- Exercise objective -
Go through the entries below and return every line that contains "field".

- Data for analysis -
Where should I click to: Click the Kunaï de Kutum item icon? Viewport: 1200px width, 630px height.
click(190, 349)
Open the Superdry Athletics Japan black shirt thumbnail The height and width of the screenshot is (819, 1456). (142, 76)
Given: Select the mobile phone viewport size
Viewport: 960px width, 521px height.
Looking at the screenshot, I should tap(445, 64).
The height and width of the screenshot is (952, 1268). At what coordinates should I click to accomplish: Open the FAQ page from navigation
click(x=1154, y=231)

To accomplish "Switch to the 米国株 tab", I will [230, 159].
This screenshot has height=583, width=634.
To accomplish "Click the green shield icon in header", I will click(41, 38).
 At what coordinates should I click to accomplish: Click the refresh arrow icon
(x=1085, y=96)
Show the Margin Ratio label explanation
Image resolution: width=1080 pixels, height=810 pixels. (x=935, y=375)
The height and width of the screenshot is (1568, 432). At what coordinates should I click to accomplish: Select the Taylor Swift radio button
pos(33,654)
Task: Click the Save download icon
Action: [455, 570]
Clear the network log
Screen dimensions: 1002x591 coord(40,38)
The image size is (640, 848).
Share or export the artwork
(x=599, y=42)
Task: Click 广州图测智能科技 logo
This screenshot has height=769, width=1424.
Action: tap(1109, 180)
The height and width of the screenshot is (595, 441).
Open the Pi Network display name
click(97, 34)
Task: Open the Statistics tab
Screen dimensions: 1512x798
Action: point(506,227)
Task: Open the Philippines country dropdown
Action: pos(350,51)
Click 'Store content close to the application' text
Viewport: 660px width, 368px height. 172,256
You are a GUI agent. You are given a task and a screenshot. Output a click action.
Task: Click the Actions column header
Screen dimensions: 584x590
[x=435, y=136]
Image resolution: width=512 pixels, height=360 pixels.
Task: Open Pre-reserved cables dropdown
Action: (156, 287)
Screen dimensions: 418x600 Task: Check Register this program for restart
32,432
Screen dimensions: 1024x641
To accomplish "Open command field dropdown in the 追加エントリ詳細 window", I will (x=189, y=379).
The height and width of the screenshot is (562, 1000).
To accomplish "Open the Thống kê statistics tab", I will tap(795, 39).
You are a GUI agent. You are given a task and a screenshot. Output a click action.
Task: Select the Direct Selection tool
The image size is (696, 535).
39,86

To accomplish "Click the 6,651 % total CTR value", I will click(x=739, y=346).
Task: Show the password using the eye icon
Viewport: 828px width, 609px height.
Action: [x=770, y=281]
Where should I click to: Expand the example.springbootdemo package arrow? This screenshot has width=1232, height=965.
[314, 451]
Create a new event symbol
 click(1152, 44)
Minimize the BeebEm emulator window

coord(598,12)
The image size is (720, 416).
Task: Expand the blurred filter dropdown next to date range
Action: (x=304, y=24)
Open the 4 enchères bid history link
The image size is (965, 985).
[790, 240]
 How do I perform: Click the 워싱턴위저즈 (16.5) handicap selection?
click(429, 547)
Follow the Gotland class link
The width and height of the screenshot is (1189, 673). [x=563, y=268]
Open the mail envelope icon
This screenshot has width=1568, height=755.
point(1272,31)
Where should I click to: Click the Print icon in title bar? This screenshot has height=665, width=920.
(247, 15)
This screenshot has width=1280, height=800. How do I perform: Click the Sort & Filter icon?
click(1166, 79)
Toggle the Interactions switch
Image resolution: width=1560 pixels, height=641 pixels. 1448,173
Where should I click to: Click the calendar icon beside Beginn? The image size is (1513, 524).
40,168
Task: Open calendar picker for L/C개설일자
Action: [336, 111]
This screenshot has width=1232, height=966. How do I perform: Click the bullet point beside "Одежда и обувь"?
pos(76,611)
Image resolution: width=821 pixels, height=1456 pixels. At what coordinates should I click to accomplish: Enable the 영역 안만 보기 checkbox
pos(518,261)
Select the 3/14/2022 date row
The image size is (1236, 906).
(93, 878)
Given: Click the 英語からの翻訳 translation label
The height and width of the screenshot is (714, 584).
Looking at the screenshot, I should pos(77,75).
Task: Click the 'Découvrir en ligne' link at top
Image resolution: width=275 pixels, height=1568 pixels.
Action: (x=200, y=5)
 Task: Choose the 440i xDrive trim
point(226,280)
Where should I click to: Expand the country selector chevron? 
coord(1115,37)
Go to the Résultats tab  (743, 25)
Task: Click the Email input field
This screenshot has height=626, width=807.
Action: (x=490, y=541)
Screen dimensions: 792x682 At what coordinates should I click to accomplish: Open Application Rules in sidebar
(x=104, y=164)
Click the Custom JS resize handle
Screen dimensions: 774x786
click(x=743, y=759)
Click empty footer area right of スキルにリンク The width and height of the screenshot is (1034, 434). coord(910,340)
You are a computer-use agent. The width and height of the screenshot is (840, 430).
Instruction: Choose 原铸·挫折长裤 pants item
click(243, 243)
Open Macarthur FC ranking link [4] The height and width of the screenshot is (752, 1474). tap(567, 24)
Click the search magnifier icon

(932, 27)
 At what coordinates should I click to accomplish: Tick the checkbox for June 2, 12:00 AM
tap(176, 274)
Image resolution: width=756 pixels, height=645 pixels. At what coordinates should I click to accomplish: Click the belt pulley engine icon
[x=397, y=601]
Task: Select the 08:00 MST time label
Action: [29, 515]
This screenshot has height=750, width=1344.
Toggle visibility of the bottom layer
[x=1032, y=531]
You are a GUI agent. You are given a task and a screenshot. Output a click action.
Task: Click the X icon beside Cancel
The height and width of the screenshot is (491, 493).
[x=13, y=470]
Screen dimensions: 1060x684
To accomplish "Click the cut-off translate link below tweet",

- Answer box -
To accomplish "Open command field dropdown in the 追加エントリ詳細 window", I will (x=189, y=379).
Task: Click the Email input field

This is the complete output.